→ Records contained in a dataset:

++++++

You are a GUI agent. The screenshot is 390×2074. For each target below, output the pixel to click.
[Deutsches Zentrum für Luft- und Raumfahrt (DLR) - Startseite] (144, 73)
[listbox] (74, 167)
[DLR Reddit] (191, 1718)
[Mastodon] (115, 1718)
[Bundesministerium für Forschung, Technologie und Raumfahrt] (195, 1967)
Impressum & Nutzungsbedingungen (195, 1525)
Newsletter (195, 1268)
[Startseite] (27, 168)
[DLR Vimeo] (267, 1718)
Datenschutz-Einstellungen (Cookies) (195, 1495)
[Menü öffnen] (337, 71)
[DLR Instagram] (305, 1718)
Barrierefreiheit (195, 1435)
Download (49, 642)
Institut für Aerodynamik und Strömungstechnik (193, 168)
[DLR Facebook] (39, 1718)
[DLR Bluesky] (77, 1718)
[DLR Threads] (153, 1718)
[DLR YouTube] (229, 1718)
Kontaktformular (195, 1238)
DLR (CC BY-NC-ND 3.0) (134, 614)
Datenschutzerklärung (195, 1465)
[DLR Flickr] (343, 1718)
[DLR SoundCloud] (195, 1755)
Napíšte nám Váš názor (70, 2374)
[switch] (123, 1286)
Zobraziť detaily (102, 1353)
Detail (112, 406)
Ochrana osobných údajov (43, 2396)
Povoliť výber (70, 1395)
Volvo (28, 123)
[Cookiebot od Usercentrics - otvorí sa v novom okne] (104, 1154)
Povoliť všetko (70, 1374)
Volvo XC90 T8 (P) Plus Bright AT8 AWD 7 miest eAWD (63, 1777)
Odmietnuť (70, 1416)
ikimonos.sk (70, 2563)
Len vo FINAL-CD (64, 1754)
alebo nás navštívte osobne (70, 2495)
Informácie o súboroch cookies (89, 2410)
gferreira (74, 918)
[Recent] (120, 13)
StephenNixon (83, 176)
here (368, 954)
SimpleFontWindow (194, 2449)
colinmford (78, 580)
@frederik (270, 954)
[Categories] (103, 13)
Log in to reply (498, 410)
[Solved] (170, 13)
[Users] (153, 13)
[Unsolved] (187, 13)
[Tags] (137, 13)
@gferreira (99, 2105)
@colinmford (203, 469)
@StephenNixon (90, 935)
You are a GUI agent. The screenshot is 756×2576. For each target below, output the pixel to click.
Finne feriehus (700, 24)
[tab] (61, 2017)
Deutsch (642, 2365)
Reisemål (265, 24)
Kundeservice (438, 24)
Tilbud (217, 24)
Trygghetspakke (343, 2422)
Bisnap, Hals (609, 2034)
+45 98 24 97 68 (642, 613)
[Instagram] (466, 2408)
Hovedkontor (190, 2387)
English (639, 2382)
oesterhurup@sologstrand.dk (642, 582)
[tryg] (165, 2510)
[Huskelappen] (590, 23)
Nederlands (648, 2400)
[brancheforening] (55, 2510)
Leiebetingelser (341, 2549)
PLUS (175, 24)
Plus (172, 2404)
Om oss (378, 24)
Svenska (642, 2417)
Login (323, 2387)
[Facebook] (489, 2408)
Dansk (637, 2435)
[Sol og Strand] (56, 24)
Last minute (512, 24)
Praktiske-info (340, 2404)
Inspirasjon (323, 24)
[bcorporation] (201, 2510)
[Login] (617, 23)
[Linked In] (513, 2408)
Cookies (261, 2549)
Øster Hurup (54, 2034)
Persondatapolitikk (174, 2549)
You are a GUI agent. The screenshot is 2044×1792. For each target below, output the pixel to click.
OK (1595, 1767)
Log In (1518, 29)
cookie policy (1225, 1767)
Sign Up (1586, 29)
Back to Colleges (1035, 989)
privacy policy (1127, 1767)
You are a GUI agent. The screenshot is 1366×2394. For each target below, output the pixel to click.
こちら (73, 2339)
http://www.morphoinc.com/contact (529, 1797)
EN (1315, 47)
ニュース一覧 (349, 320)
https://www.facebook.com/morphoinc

++++++

Would you repeat each line above exactly as it stands?

You are a GUI agent. The screenshot is 390×2074. For each target below, output the pixel to click.
[Deutsches Zentrum für Luft- und Raumfahrt (DLR) - Startseite] (144, 73)
[listbox] (74, 167)
[DLR Reddit] (191, 1718)
[Mastodon] (115, 1718)
[Bundesministerium für Forschung, Technologie und Raumfahrt] (195, 1967)
Impressum & Nutzungsbedingungen (195, 1525)
Newsletter (195, 1268)
[Startseite] (27, 168)
[DLR Vimeo] (267, 1718)
Datenschutz-Einstellungen (Cookies) (195, 1495)
[Menü öffnen] (337, 71)
[DLR Instagram] (305, 1718)
Barrierefreiheit (195, 1435)
Download (49, 642)
Institut für Aerodynamik und Strömungstechnik (193, 168)
[DLR Facebook] (39, 1718)
[DLR Bluesky] (77, 1718)
[DLR Threads] (153, 1718)
[DLR YouTube] (229, 1718)
Kontaktformular (195, 1238)
DLR (CC BY-NC-ND 3.0) (134, 614)
Datenschutzerklärung (195, 1465)
[DLR Flickr] (343, 1718)
[DLR SoundCloud] (195, 1755)
Napíšte nám Váš názor (70, 2374)
[switch] (123, 1286)
Zobraziť detaily (102, 1353)
Detail (112, 406)
Ochrana osobných údajov (43, 2396)
Povoliť výber (70, 1395)
Volvo (28, 123)
[Cookiebot od Usercentrics - otvorí sa v novom okne] (104, 1154)
Povoliť všetko (70, 1374)
Volvo XC90 T8 (P) Plus Bright AT8 AWD 7 miest eAWD (63, 1777)
Odmietnuť (70, 1416)
ikimonos.sk (70, 2563)
Len vo FINAL-CD (64, 1754)
alebo nás navštívte osobne (70, 2495)
Informácie o súboroch cookies (89, 2410)
gferreira (74, 918)
[Recent] (120, 13)
StephenNixon (83, 176)
here (368, 954)
SimpleFontWindow (194, 2449)
colinmford (78, 580)
@frederik (270, 954)
[Categories] (103, 13)
Log in to reply (498, 410)
[Solved] (170, 13)
[Users] (153, 13)
[Unsolved] (187, 13)
[Tags] (137, 13)
@gferreira (99, 2105)
@colinmford (203, 469)
@StephenNixon (90, 935)
You are a GUI agent. The screenshot is 756×2576. For each target below, output the pixel to click.
Finne feriehus (700, 24)
[tab] (61, 2017)
Deutsch (642, 2365)
Reisemål (265, 24)
Kundeservice (438, 24)
Tilbud (217, 24)
Trygghetspakke (343, 2422)
Bisnap, Hals (609, 2034)
+45 98 24 97 68 (642, 613)
[Instagram] (466, 2408)
Hovedkontor (190, 2387)
English (639, 2382)
oesterhurup@sologstrand.dk (642, 582)
[tryg] (165, 2510)
[Huskelappen] (590, 23)
Nederlands (648, 2400)
[brancheforening] (55, 2510)
Leiebetingelser (341, 2549)
PLUS (175, 24)
Plus (172, 2404)
Om oss (378, 24)
Svenska (642, 2417)
Login (323, 2387)
[Facebook] (489, 2408)
Dansk (637, 2435)
[Sol og Strand] (56, 24)
Last minute (512, 24)
Praktiske-info (340, 2404)
Inspirasjon (323, 24)
[bcorporation] (201, 2510)
[Login] (617, 23)
[Linked In] (513, 2408)
Cookies (261, 2549)
Øster Hurup (54, 2034)
Persondatapolitikk (174, 2549)
You are a GUI agent. The screenshot is 2044×1792. For each target below, output the pixel to click.
OK (1595, 1767)
Log In (1518, 29)
cookie policy (1225, 1767)
Sign Up (1586, 29)
Back to Colleges (1035, 989)
privacy policy (1127, 1767)
You are a GUI agent. The screenshot is 1366×2394. For each target below, output the pixel to click.
こちら (73, 2339)
http://www.morphoinc.com/contact (529, 1797)
EN (1315, 47)
ニュース一覧 (349, 320)
https://www.facebook.com/morphoinc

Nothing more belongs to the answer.